Power rental market forecast to double by 2017
By Murray Pollok27 August 2012
The worldwide power rental market will more than double in size to US$17 billion by 2017 according to a new report by a US market research company.
MarketsandMarkets (M&M) said the power rental sector will see compound annual growth rates of 17% over the next five years, taking the market value from the estimated $7.8 million this year up to $17 billion.
Houston, Texas-based M&M said increasing power demand, lack of grid stability, and a general tendency towards rental away from buying, were the major factors driving growth.
The researcher said that economic development in Asia, Africa and the Middle East had led to electricity demand exceeding the installed power plant capacity. "To support developments in those economies temporary power is used, which has created a tremendous market for power rental companies", said M&M, "Aging permanent power plants is another factor which will increase the market size significantly by 2017.

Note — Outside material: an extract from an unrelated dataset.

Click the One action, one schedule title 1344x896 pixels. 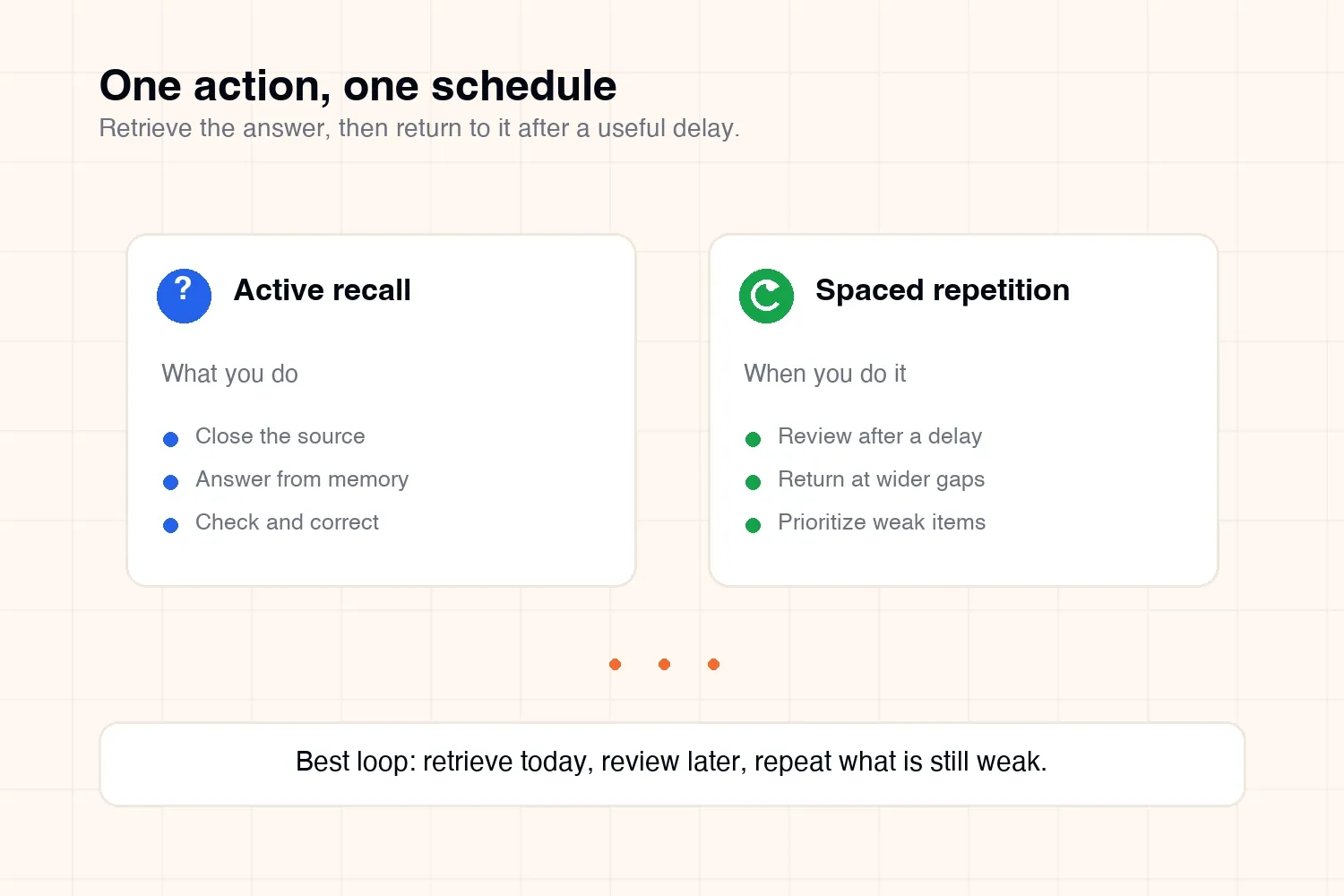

According to the report North America is the largest market followed by Middle East and then Asia Pacific, with the Middle east being the fastest growing.
M&M said the utility sector is the largest user of temporary power, followed by oil and gas and then the industrial sector. It said the industrial sector and events were the fastest growing end user businesses.
The report, which is priced at $4650, is titled Power Rental Market by End-User Industry, Peak, Prime/Base & Standby Application, Diesel & Gas Generator/Engine Type - Global Trends & Forecasts (2012 - 2017).